Le bruit s’étouffait, peu à peu, s’éloignait à mesure qu’il parlait et à mesure Vlad haussait la voix pour faire revenir ce bruit. Alors il le revit, le verrou, sur la porte. Il revit cette écriture très claire, marquée à même le bois, dans le bois, briller au-dessus de sa tête. C’était un mot tout simple, quelqu’un qui avait écrit « Verrou » avec une majuscule pour « V », en attaché. C’était sur la porte, immanquable.
« Oh la pauv’ bête ‘peut pas passer. »
Il se releva d’autant que son corps pouvait le lui permettre, soit assez peu tant il était petit et maigre. Le bruit avait disparu. Il voyait clairement le verrou, ce qui le convainquit d’ouvrir, parce que, sans étonnement, l’accès était verrouillé. Il avait tiré sur l’anneau en vain. Comment avait fait Quirinal ? Il ne se souvint pas d’avoir jamais voyagé dans un de ces lieux que décrivaient les livres. Ou peut-être que si, comme toujours, il n’était sûr de rien. En tout cas le loqueteux ne voyait pas comment ouvrir.

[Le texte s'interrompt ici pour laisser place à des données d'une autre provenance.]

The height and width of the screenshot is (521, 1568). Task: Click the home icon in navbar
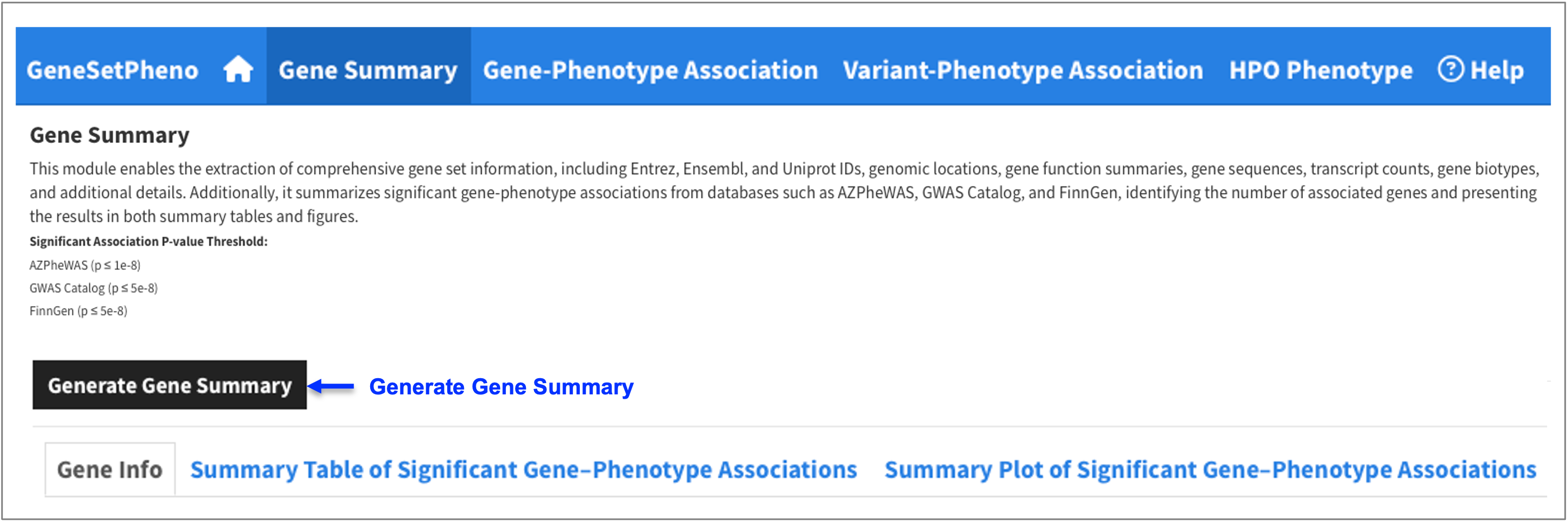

Alors plutôt que de chercher, il tira de la bourse qui pendait à son cou quelques graines de bulbe séchées et les avala. Puis il s’accroupit dos contre le bois, le regard perdu au loin dans le vestibule. Le manuel lui échappa d’entre ses doigts et fit « floc » en touchant la pierre. Il glissa tout à fait, avachi dans ce coin du château des Chroniques, à laisser sa tête dodeliner sur quelque air que lui seul connaissait.
Peu importait, oui, s’ils ouvraient les portes ou non. Quelqu’un les avait verrouillées, il y avait bien une raison. En fait, il valait mieux tout laisser fermé. Les autres chroniqueurs avaient fui, il faudrait peut-être faire pareil. Vlad broyait ces pensées comme il tentait de broyer son bâtonnet. Quirinal et lui étaient seuls, personne pour les aider, personne pour leur expliquer. Alors forcément, c’était déprimant. Il songeait que d’autres chroniqueurs, bien plus prestigieux, s’en seraient sorti bien mieux que lui. Lui-même n’avait rien à se prouver. Il ne voulait rien. Il se sentait bien. Là. Sous l’effet des graines.
De toute manière la porte était verrouillée.
« Ah ah non, j’rigole. »
Ce qu’il avait avalé constituait un véritable concentré de méninges. Ce n’était pas une minable porte ni une minable bête qui allaient le retenir ! Grisé par la dose prise, le drogué se plongea dans les explications inextricables de Quirinal, en quête d’un moyen pour passer, récupérer ce livre – son livre – et retrouver ses potes chroniqueurs.